Tetangga adalah Cermin Diri Kita
Sering kali kita menilai kesalehan dari ibadah-ibadah individu: salat malam, puasa sunnah, atau bacaan Al-Qur’an. Namun Rasulullah ﷺ menunjukkan indikator lain yang tak kalah penting: bagaimana tanggapan tetangga terhadap kita.
Seorang sahabat pernah bertanya kepada Rasulullah ﷺ tentang seorang wanita yang rajin beribadah, tetapi menyakiti tetangganya. Rasul menjawab:
“Dia di neraka.”
Lalu disebutkan wanita lain yang ibadahnya biasa saja, tetapi baik kepada tetangganya. Rasul menjawab:
“Dia di surga.”
(HR. Ahmad dan Bukhari dalam Al-Adab Al-Mufrad)
Betapa besar nilai berbuat baik kepada tetangga, hingga bisa mengangkat seseorang ke surga walau ibadahnya biasa. Karena sejatinya, ibadah yang baik akan terlihat dari akhlak yang terpancar dalam kehidupan sosial.
Tantangan Zaman Modern
Di era digital, manusia makin sibuk menatap layar daripada menatap wajah tetangga. Pagar rumah semakin tinggi, namun komunikasi semakin rendah. Kita tahu status media sosial orang di luar kota, tapi tak tahu kabar tetangga di sebelah rumah.
Padahal, Islam datang dengan pesan keseimbangan. Kita boleh berinteraksi dengan dunia luar, tapi jangan lupakan dunia nyata di sekitar kita. Jangan sampai tetangga sakit, lapar, atau kesepian tanpa kita tahu. Bukankah itu bisa jadi tanda hati yang mulai keras?
Langkah Kecil, Dampak Besar
Mulailah dari yang sederhana. Sapaan hangat setiap pagi. Memberi senyum saat berpapasan. Menanyakan kabar saat lama tak terlihat. Menawarkan bantuan saat mereka sedang mengangkat barang. Atau sekadar mengirimkan makanan yang kita masak lebih.

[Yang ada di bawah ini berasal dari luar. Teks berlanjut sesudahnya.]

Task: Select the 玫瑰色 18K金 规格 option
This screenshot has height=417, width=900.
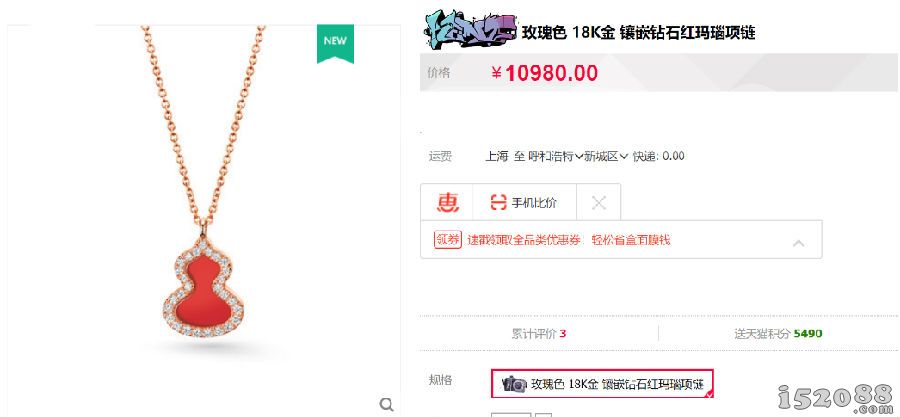Action: point(602,384)
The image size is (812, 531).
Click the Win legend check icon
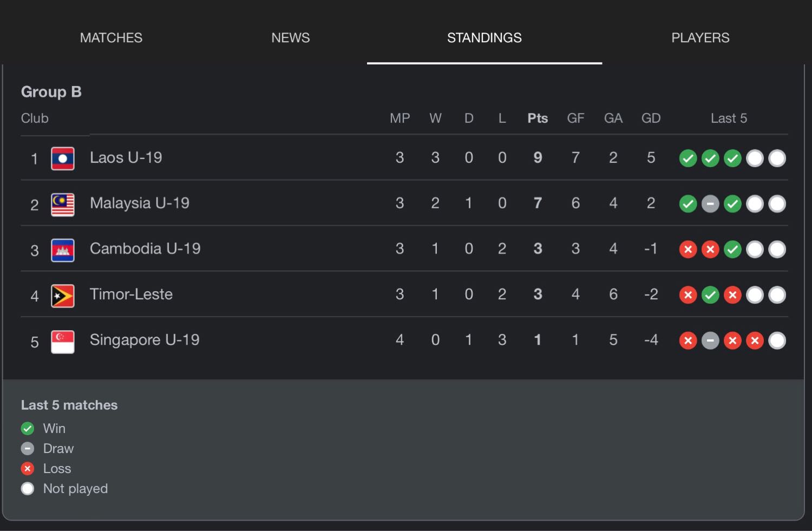28,429
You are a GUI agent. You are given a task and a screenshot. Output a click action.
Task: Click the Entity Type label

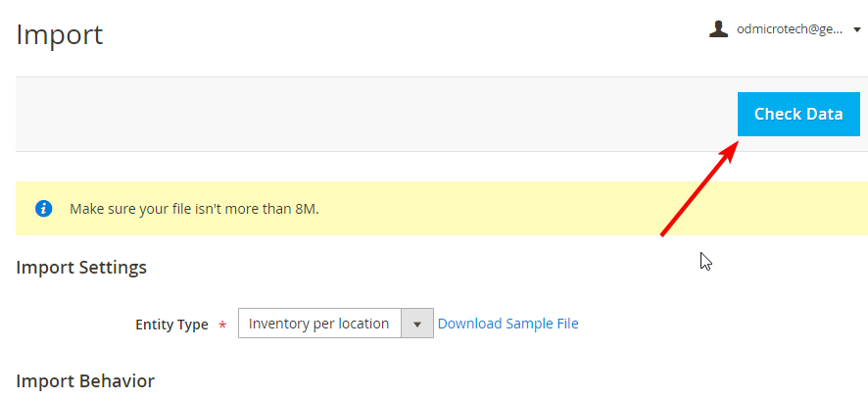tap(171, 325)
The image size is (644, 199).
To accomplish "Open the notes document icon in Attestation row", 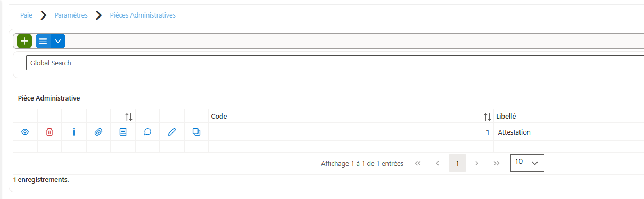I will [x=123, y=132].
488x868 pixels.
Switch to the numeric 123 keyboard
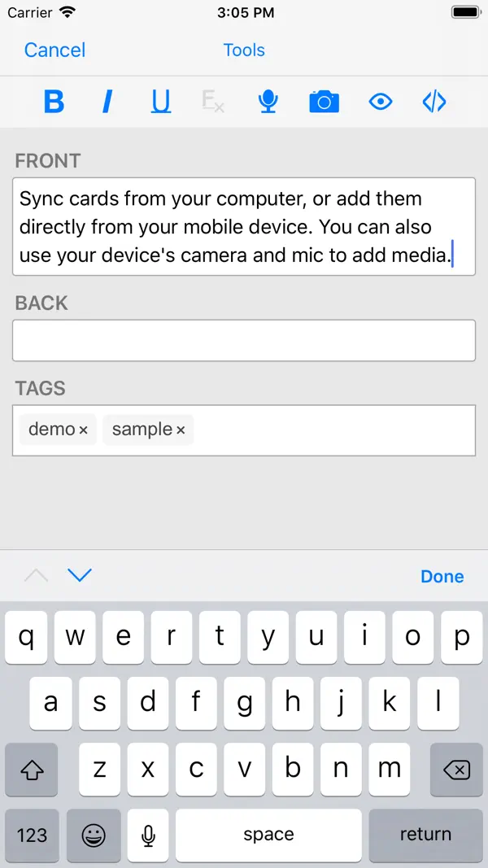click(31, 835)
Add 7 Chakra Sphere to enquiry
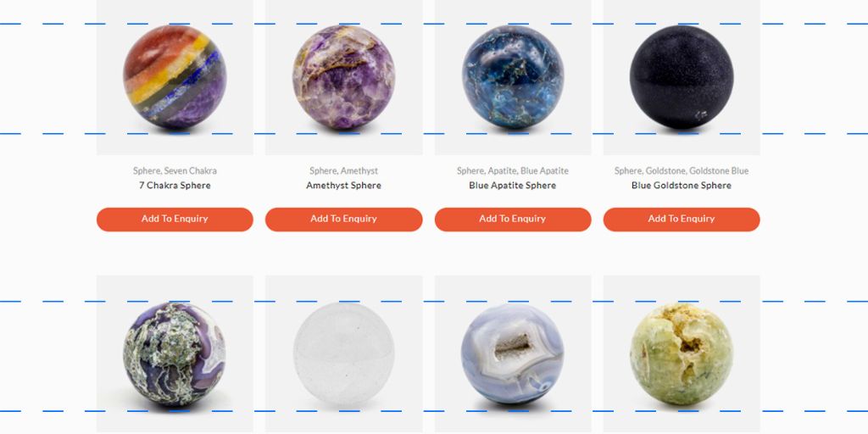The height and width of the screenshot is (434, 868). (x=175, y=220)
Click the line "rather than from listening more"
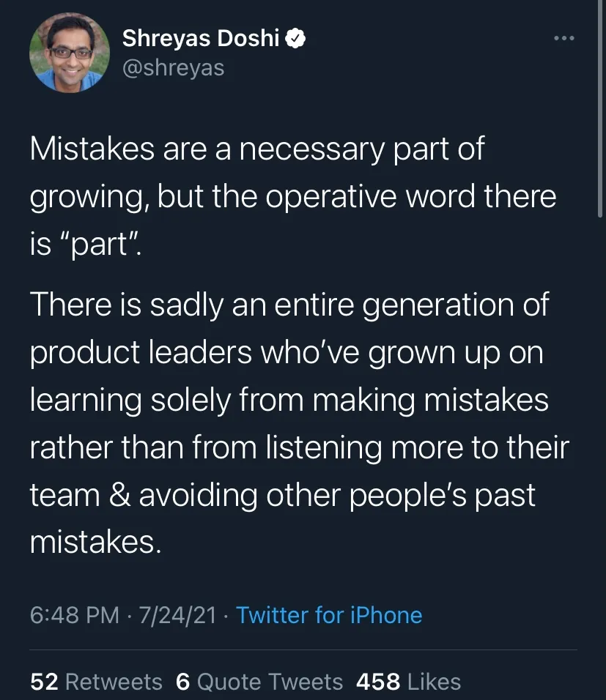The height and width of the screenshot is (700, 606). (300, 447)
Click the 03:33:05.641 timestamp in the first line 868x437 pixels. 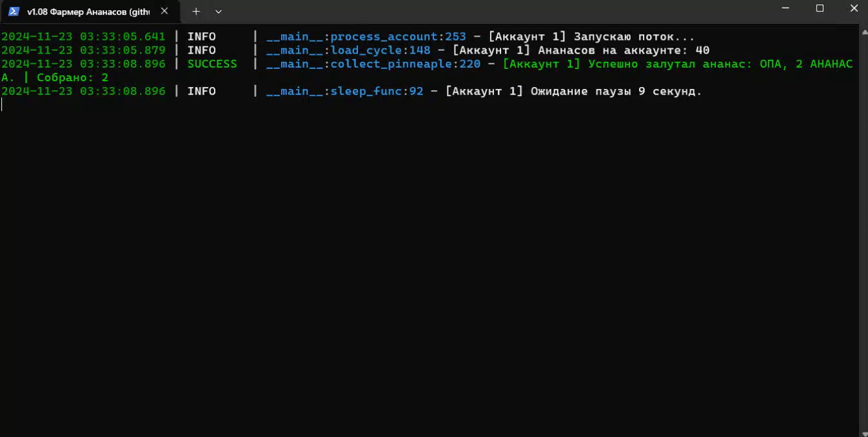pyautogui.click(x=123, y=37)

Langkah-langkah kecil ini mungkin tampak remeh, tapi bisa menjadi benih cinta yang tumbuh besar. Karena cinta dalam Islam bukan hanya milik keluarga inti, tapi harus menjalar ke sekeliling, dari rumah ke rumah.
Menjadi Tetangga yang Dicintai Allah
Mari kita renungkan: jika semua orang menjadi tetangga yang baik, betapa damainya lingkungan kita. Tidak ada prasangka, tidak ada permusuhan, tidak ada saling curiga. Hanya kebaikan yang beredar dari satu rumah ke rumah lainnya. Inilah bentuk kecil dari masyarakat madani yang pernah ditegakkan Rasulullah ﷺ di Madinah.
Dalam kehidupan yang sementara ini, jadilah tetangga yang membawa rahmat. Karena siapa tahu, jalan menuju surga bukan melalui mimbar, tapi melalui pintu rumah tetangga.